Materials provided:
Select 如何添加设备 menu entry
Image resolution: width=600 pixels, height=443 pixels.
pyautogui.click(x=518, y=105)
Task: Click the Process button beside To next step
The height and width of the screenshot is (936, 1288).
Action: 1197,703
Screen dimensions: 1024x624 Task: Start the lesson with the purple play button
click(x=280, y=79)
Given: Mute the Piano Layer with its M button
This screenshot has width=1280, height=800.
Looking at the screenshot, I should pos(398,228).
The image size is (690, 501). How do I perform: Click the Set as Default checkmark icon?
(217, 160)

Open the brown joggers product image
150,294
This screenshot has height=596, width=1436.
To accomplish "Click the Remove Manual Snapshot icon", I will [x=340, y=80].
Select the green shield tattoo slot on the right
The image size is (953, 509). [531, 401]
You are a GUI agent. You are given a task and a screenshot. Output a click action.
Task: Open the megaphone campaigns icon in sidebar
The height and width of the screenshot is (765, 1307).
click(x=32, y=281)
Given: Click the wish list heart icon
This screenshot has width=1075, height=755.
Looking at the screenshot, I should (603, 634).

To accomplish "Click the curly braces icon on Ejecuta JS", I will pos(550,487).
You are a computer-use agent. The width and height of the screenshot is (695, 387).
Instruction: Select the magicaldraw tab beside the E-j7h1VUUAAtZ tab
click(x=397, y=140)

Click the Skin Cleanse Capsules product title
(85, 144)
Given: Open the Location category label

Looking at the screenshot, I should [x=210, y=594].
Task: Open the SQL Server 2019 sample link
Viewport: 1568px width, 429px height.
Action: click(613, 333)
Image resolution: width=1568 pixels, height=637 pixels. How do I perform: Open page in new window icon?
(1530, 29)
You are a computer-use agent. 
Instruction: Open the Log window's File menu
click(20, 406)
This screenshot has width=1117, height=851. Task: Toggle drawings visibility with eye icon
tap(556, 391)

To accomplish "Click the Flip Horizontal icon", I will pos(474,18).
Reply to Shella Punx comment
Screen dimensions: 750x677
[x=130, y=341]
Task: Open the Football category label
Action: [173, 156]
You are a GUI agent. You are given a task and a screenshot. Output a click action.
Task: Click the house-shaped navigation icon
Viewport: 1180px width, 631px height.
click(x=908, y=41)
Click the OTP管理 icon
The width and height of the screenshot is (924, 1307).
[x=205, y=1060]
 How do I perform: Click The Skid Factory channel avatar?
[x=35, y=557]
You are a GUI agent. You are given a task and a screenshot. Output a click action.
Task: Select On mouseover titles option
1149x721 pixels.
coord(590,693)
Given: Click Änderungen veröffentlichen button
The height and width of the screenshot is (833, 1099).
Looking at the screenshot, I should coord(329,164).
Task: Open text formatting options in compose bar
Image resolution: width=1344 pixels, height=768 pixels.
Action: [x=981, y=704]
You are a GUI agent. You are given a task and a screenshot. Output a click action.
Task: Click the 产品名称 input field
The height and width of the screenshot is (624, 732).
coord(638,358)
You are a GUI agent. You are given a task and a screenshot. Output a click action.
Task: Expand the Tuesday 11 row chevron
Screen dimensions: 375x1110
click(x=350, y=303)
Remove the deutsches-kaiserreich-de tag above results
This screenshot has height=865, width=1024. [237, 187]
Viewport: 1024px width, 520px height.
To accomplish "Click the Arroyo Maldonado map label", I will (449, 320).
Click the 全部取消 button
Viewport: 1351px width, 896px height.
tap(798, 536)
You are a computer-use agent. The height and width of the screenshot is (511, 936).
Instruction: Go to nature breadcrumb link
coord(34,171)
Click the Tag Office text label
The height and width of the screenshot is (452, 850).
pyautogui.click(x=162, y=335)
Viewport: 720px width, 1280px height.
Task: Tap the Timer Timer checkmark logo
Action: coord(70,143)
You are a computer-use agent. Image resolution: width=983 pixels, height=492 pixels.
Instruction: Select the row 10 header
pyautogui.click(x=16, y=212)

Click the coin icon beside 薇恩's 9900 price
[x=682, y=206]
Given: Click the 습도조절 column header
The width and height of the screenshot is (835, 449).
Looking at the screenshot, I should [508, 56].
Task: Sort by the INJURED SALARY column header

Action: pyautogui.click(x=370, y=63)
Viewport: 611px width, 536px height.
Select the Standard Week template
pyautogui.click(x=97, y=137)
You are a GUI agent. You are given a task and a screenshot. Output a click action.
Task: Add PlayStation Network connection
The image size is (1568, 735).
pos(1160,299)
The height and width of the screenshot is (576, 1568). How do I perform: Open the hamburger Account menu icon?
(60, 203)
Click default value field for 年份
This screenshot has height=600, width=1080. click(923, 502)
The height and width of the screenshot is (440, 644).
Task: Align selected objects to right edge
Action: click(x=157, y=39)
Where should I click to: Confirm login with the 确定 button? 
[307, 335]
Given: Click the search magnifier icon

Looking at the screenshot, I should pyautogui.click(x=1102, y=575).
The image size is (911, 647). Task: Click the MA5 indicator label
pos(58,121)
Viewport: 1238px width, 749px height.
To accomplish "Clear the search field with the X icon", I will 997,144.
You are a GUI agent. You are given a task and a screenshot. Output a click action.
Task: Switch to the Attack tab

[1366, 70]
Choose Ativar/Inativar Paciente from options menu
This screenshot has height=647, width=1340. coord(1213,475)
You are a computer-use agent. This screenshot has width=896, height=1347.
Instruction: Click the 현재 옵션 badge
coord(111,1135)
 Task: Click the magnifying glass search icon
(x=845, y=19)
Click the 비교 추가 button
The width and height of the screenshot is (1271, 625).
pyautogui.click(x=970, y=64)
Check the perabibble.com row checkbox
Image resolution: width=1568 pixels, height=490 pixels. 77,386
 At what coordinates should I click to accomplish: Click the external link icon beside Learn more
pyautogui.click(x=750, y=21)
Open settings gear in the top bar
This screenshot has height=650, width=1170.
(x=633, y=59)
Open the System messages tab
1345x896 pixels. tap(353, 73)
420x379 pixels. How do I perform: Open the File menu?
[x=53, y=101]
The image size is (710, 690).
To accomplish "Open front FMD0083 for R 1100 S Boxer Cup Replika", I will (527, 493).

What the exercise asks: Write the records again exactly as they stand.

Task solution:
Select 如何添加设备 menu entry
Image resolution: width=600 pixels, height=443 pixels.
pyautogui.click(x=518, y=105)
Task: Click the Process button beside To next step
The height and width of the screenshot is (936, 1288).
Action: 1197,703
Screen dimensions: 1024x624 Task: Start the lesson with the purple play button
click(x=280, y=79)
Given: Mute the Piano Layer with its M button
This screenshot has width=1280, height=800.
Looking at the screenshot, I should pos(398,228).
The image size is (690, 501). How do I perform: Click the Set as Default checkmark icon?
(217, 160)

Open the brown joggers product image
150,294
This screenshot has height=596, width=1436.
To accomplish "Click the Remove Manual Snapshot icon", I will [x=340, y=80].
Select the green shield tattoo slot on the right
The image size is (953, 509). [531, 401]
You are a GUI agent. You are given a task and a screenshot. Output a click action.
Task: Open the megaphone campaigns icon in sidebar
The height and width of the screenshot is (765, 1307).
click(x=32, y=281)
Given: Click the wish list heart icon
This screenshot has width=1075, height=755.
Looking at the screenshot, I should (603, 634).

To accomplish "Click the curly braces icon on Ejecuta JS", I will pos(550,487).
You are a computer-use agent. The width and height of the screenshot is (695, 387).
Instruction: Select the magicaldraw tab beside the E-j7h1VUUAAtZ tab
click(x=397, y=140)

Click the Skin Cleanse Capsules product title
(85, 144)
Given: Open the Location category label

Looking at the screenshot, I should [x=210, y=594].
Task: Open the SQL Server 2019 sample link
Viewport: 1568px width, 429px height.
Action: click(613, 333)
Image resolution: width=1568 pixels, height=637 pixels. How do I perform: Open page in new window icon?
(1530, 29)
You are a computer-use agent. 
Instruction: Open the Log window's File menu
click(20, 406)
This screenshot has width=1117, height=851. Task: Toggle drawings visibility with eye icon
tap(556, 391)

To accomplish "Click the Flip Horizontal icon", I will pos(474,18).
Reply to Shella Punx comment
Screen dimensions: 750x677
[x=130, y=341]
Task: Open the Football category label
Action: [173, 156]
You are a GUI agent. You are given a task and a screenshot. Output a click action.
Task: Click the house-shaped navigation icon
Viewport: 1180px width, 631px height.
click(x=908, y=41)
Click the OTP管理 icon
The width and height of the screenshot is (924, 1307).
[x=205, y=1060]
 How do I perform: Click The Skid Factory channel avatar?
[x=35, y=557]
You are a GUI agent. You are given a task and a screenshot. Output a click action.
Task: Select On mouseover titles option
1149x721 pixels.
coord(590,693)
Given: Click Änderungen veröffentlichen button
The height and width of the screenshot is (833, 1099).
Looking at the screenshot, I should coord(329,164).
Task: Open text formatting options in compose bar
Image resolution: width=1344 pixels, height=768 pixels.
Action: [x=981, y=704]
You are a GUI agent. You are given a task and a screenshot. Output a click action.
Task: Click the 产品名称 input field
The height and width of the screenshot is (624, 732).
coord(638,358)
You are a GUI agent. You are given a task and a screenshot. Output a click action.
Task: Expand the Tuesday 11 row chevron
Screen dimensions: 375x1110
click(x=350, y=303)
Remove the deutsches-kaiserreich-de tag above results
This screenshot has height=865, width=1024. [237, 187]
Viewport: 1024px width, 520px height.
To accomplish "Click the Arroyo Maldonado map label", I will (449, 320).
Click the 全部取消 button
Viewport: 1351px width, 896px height.
tap(798, 536)
You are a computer-use agent. The height and width of the screenshot is (511, 936).
Instruction: Go to nature breadcrumb link
coord(34,171)
Click the Tag Office text label
The height and width of the screenshot is (452, 850).
pyautogui.click(x=162, y=335)
Viewport: 720px width, 1280px height.
Task: Tap the Timer Timer checkmark logo
Action: coord(70,143)
You are a computer-use agent. Image resolution: width=983 pixels, height=492 pixels.
Instruction: Select the row 10 header
pyautogui.click(x=16, y=212)

Click the coin icon beside 薇恩's 9900 price
[x=682, y=206]
Given: Click the 습도조절 column header
The width and height of the screenshot is (835, 449).
Looking at the screenshot, I should [508, 56].
Task: Sort by the INJURED SALARY column header

Action: pyautogui.click(x=370, y=63)
Viewport: 611px width, 536px height.
Select the Standard Week template
pyautogui.click(x=97, y=137)
You are a GUI agent. You are given a task and a screenshot. Output a click action.
Task: Add PlayStation Network connection
The image size is (1568, 735).
pos(1160,299)
The height and width of the screenshot is (576, 1568). How do I perform: Open the hamburger Account menu icon?
(60, 203)
Click default value field for 年份
This screenshot has height=600, width=1080. click(923, 502)
The height and width of the screenshot is (440, 644).
Task: Align selected objects to right edge
Action: click(x=157, y=39)
Where should I click to: Confirm login with the 确定 button? 
[307, 335]
Given: Click the search magnifier icon

Looking at the screenshot, I should pyautogui.click(x=1102, y=575).
The image size is (911, 647). Task: Click the MA5 indicator label
pos(58,121)
Viewport: 1238px width, 749px height.
To accomplish "Clear the search field with the X icon", I will 997,144.
You are a GUI agent. You are given a task and a screenshot. Output a click action.
Task: Switch to the Attack tab

[1366, 70]
Choose Ativar/Inativar Paciente from options menu
This screenshot has height=647, width=1340. coord(1213,475)
You are a computer-use agent. This screenshot has width=896, height=1347.
Instruction: Click the 현재 옵션 badge
coord(111,1135)
 Task: Click the magnifying glass search icon
(x=845, y=19)
Click the 비교 추가 button
The width and height of the screenshot is (1271, 625).
pyautogui.click(x=970, y=64)
Check the perabibble.com row checkbox
Image resolution: width=1568 pixels, height=490 pixels. 77,386
 At what coordinates should I click to accomplish: Click the external link icon beside Learn more
pyautogui.click(x=750, y=21)
Open settings gear in the top bar
This screenshot has height=650, width=1170.
(x=633, y=59)
Open the System messages tab
1345x896 pixels. tap(353, 73)
420x379 pixels. How do I perform: Open the File menu?
[x=53, y=101]
The image size is (710, 690).
To accomplish "Open front FMD0083 for R 1100 S Boxer Cup Replika", I will (527, 493).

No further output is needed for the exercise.